[Opening SUPPLIED MATERIAL section]

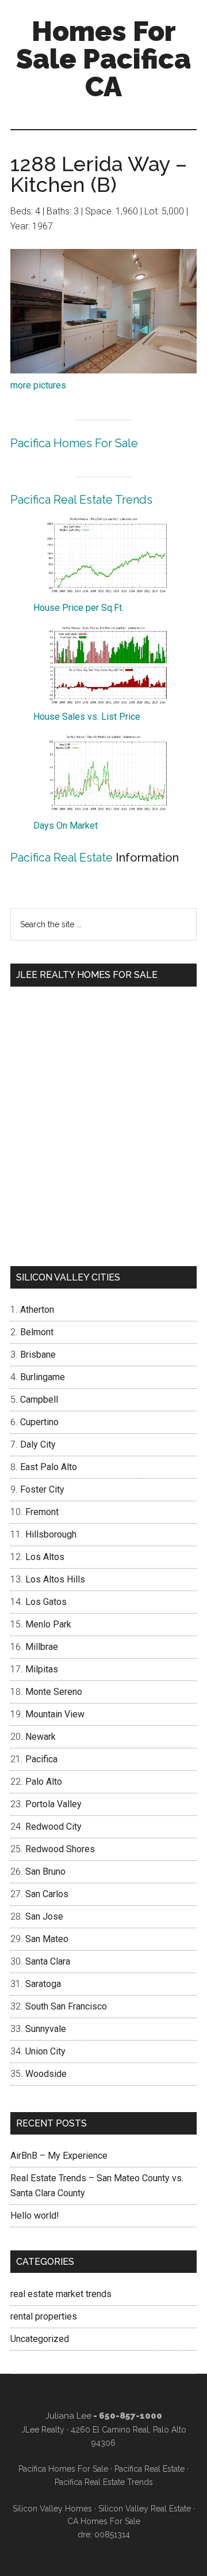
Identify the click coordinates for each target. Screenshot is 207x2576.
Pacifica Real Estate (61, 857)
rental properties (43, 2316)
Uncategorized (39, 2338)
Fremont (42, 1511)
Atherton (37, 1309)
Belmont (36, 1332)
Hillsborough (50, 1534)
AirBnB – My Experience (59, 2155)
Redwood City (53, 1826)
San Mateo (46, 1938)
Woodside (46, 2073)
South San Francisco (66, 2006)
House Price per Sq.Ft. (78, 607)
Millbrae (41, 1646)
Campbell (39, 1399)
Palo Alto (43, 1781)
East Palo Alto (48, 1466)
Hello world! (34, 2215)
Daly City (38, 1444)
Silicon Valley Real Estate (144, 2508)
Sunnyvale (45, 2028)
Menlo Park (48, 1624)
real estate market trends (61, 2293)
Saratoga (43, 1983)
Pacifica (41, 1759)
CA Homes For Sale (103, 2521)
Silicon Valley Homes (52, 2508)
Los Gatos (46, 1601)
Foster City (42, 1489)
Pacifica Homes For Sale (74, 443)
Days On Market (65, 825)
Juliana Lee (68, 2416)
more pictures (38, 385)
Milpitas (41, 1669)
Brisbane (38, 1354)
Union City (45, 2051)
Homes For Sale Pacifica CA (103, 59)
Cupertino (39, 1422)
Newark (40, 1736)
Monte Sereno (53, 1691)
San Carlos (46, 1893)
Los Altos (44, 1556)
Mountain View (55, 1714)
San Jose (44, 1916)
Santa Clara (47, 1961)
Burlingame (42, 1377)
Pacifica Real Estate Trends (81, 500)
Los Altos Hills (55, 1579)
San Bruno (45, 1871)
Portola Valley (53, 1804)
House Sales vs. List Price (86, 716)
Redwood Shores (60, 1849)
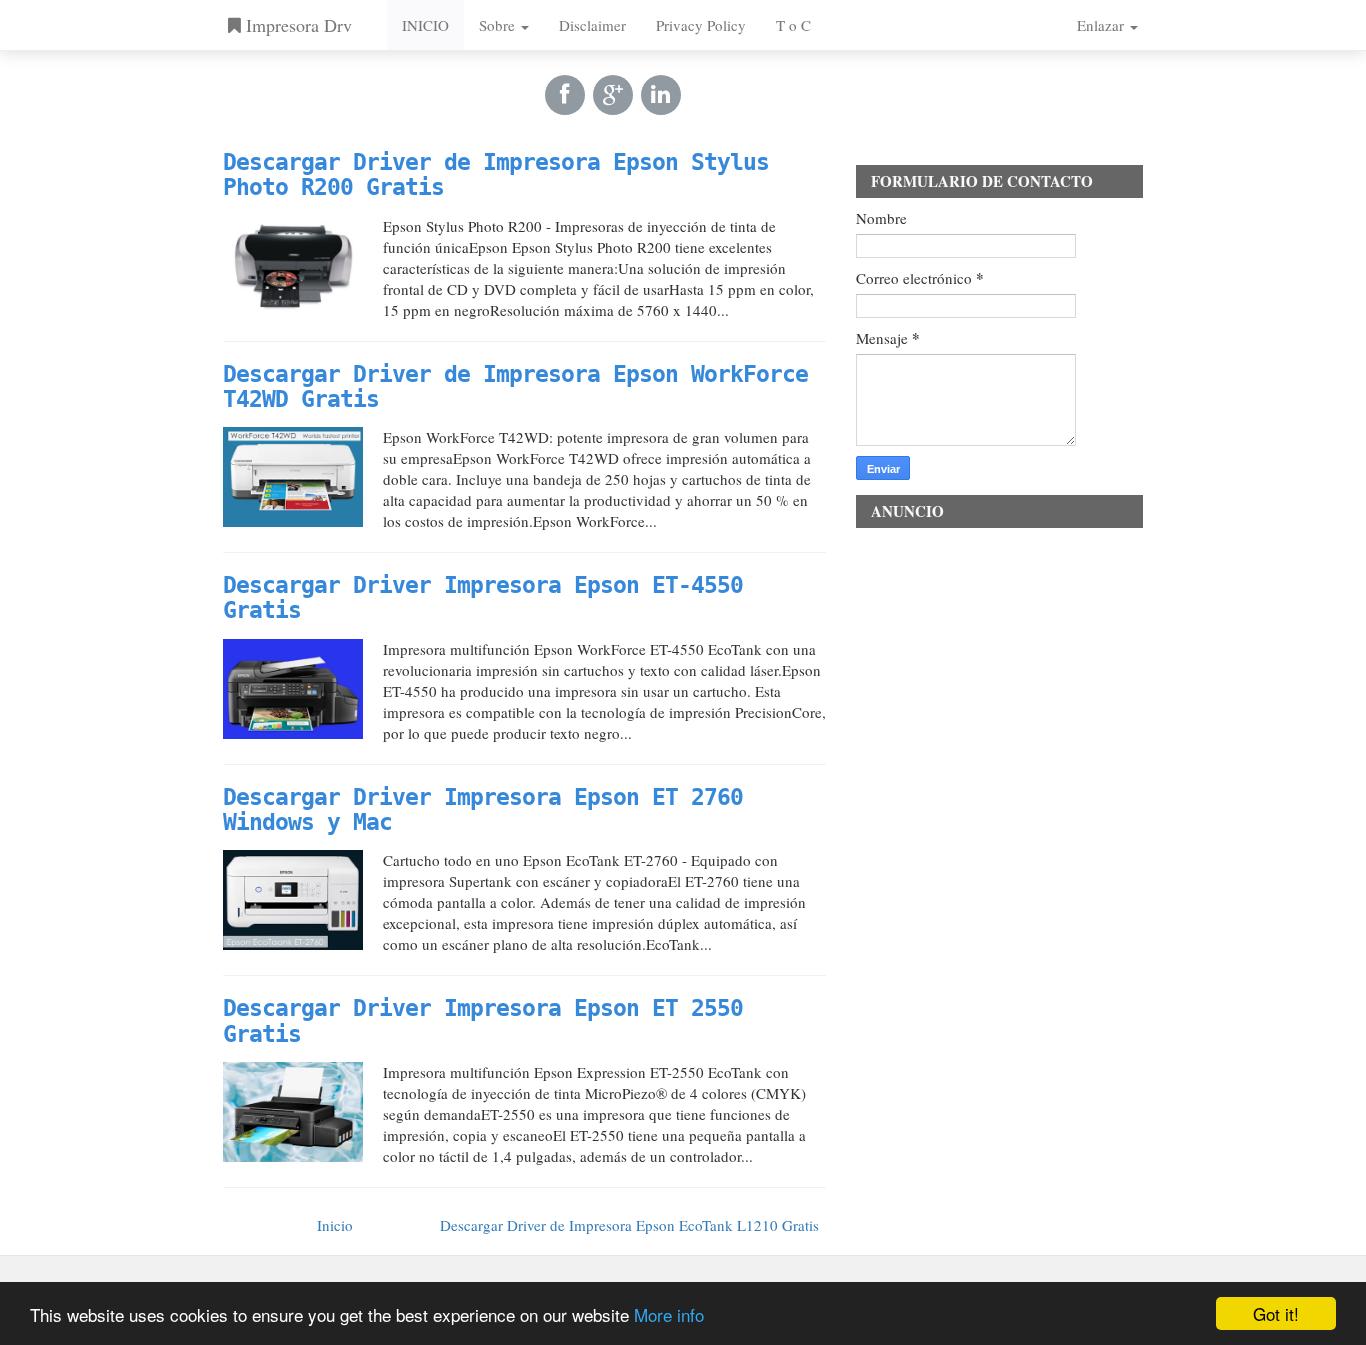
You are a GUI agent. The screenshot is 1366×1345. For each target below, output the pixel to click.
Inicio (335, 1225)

[Closing SUPPLIED MATERIAL section]

§ EXERCISE INSTRUCTIONS
Retype only the lines that run from the first line of the entries above to the line containing "Silicon Valley Real Estate (144, 2508)", both included. Do not carry over any pictures.

§ OUTPUT BELOW
Identify the click coordinates for each target. Screenshot is 207x2576.
Pacifica Real Estate (61, 857)
rental properties (43, 2316)
Uncategorized (39, 2338)
Fremont (42, 1511)
Atherton (37, 1309)
Belmont (36, 1332)
Hillsborough (50, 1534)
AirBnB – My Experience (59, 2155)
Redwood City (53, 1826)
San Mateo (46, 1938)
Woodside (46, 2073)
South San Francisco (66, 2006)
House Price per Sq.Ft. (78, 607)
Millbrae (41, 1646)
Campbell (39, 1399)
Palo Alto (43, 1781)
East Palo Alto (48, 1466)
Hello world! (34, 2215)
Daly City (38, 1444)
Silicon Valley Real Estate (144, 2508)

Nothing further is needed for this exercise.